Thursday, January 27, 2011

CAN TUNISIA HAPPEN IN PAKISTAN?

B.RAMAN

Many readers of my articles have asked me: Can Tunisia happen in Pakistan with all its problems and difficulties?I have posted my answers to this question in my Twitter site (ramanthink). For those, who haven't had an opportunity of seeing my Twitter postings, I am repeating them below as bullet points:


* Only the then East Pakistan had a tradition of mass street protests---not present Pakistan.
* Even angry Balochs haven't been able to organise mass street protests.
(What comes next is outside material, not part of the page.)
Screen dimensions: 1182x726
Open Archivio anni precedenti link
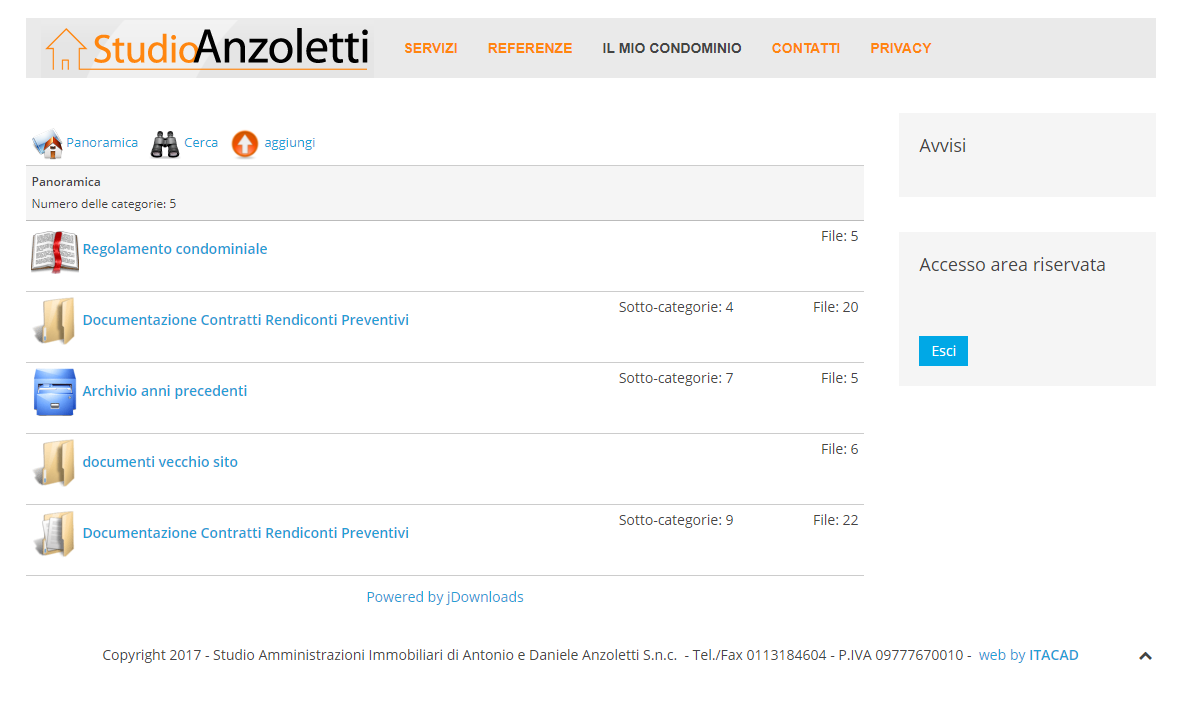pos(165,391)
Only sporadic insurgency.
* So too Pashtuns, Mohajirs & Sindhis.
* Pak never had strong students or trade union movements.
* Even Islamic fundamentalists were not able to organise sustained street protests after the Lal Masjid raid.
* When there is anger in Pakistan,it is expressed thro' terrorism & not street protests as happened after the Lal Masjid raid.
* Hence chances of a Tunisia in Pakistan are low.
* Lesson from Tunisia for Pakistanis: What a well-organised and well-led mass protest can achieve, terrorism cannot. (28-1-11)
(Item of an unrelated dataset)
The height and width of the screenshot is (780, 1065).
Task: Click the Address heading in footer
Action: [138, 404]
( The writer is Additional Secretary (retd), Cabinet Secretariat, Govt. of India, New Delhi, and, presently, Director, Institute For Topical Studies, Chennai. E-mail: seventyone2@gmail.com )

2 comments:

ambi said...

just wait for 6 months. as G2 ll get scrwed up n oil prices go up up n away........

Akshaya Handa said...

The armed forces (including the police) are the final weapon of any despotic regime.
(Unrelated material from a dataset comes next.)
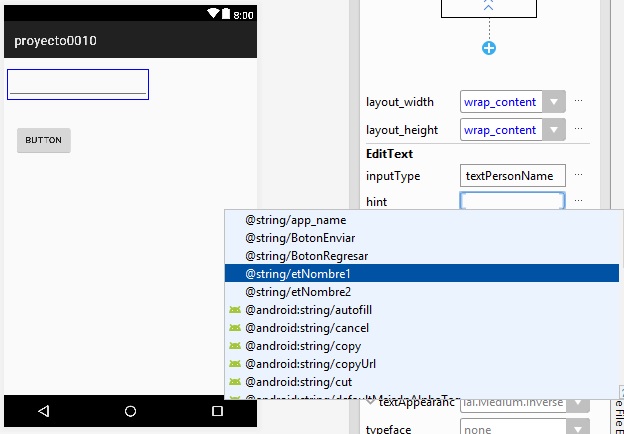Tap the Android recents square button
This screenshot has width=624, height=434.
click(x=217, y=411)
History proves that for such peaceful movements to succeed, a part of (if not the full) the armed forces, need to be affected by the demonstrators cause. Even the British Raj (the declassified papers of the British Raj shows) decided to quit India, when they suspected that they were losing control over the Indian Armed forces as symbolized by the Indian National Army trials and the Naval Mutiny. I at least cannot think of any peaceful revolution / demonstration to have achieved a regime change without subversion of a part / full armed forces. This subversion may be in the form of the latter coming out openly in support of the demonstrators or refusing to take action against them.

In Pakistan - as it is said - the nation does not have a army, but the army has a nation. Therefore conditions for such subversion neither exist as on date nor are likely to come up in the near to middle term.

A Tunisia in Pakistan therefore is unlikely to take place for this reason too apart from lack of a student movement as brought out by Mr Raman Sir.